Yes, the seminar went well, but it was intense, and we have paid the price. Hal’s cough lowered and eventually became altitude pneumonia. We both carried the pressure headaches, bouts of diarrhea, and body aches that typify this stage of adaptation to the altitude. But, while in the past this has lasted for several days and gradually tapered off, this time the ordeal stretched over two weeks. Two weeks we can’t afford.
I don’t mean to whine or complain, but this experience has us wondering. For one thing, people were praying for us specifically for a quick, smooth adaptation to the altitude. And a few of these people checked up on us by email for a progress report. I do not believe that their prayers went unanswered. But this only adds to my wonderment.

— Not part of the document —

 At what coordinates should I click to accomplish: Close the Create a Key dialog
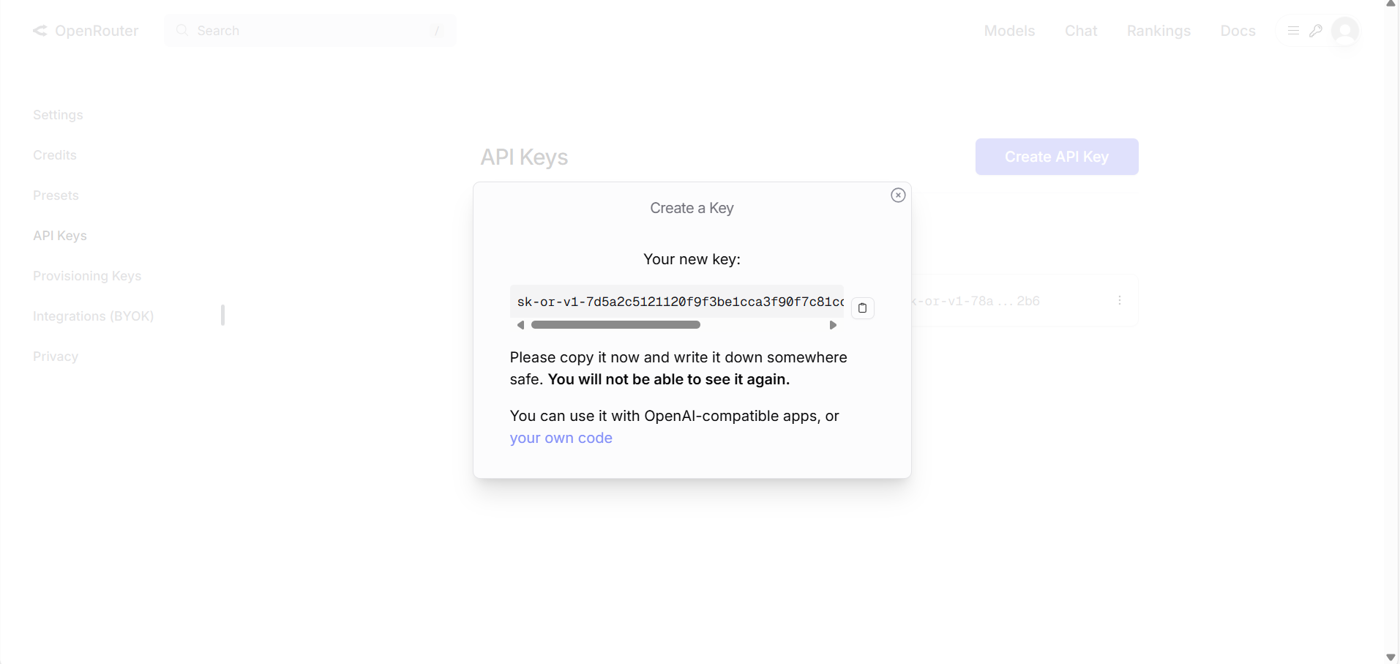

One of my friends and prayer partners, Mary, asked me these questions as she pondered our situation:  “I am concerned about the way La Paz is affecting both of you and will pray about God's will.  When do we choose what is hard on our bodies?  When is that part of the cost of discipleship?  When does God ask us to pray about others to carry the torch from here on out?”
Several times during the last weeks, I have thought that maybe our physical reactions were God’s way of telling us it’s time to stop running around, go home, retire, and enjoy life. But we sought the voice of Jesus before proposing this crazy project, and that included seeking discernment from those we trust. I’m reminded that just because something is hard, that doesn’t mean it’s not God’s will. In fact, the opposite is probably true. Hardship just may be part of the evidence we’re heading down the right path.
On the other hand, the voice of common sense is part of the way God speaks. We are getting older. Is it right to subject our bodies to this torture? Are we fools? Is it time to pray for our replacements? Perhaps. But here comes that ubiquitous “other hand”  again. Because of our experience and particular knowledge of this work, and because of the relationships we’ve built over the years here among Bolivian Friends, it seems like everything is coming together to open this door. It seems that now is the time, and we are the people. Everything seems to be saying that. Everything, that is, except our bodies.
And our bodies demand to be taken seriously.
How do we discern what this particular suffering is saying to us about God’s will? One thing I know is that we need to keep listening. And we need to continue to invite the discerning voices of people who know Jesus well and who know us well.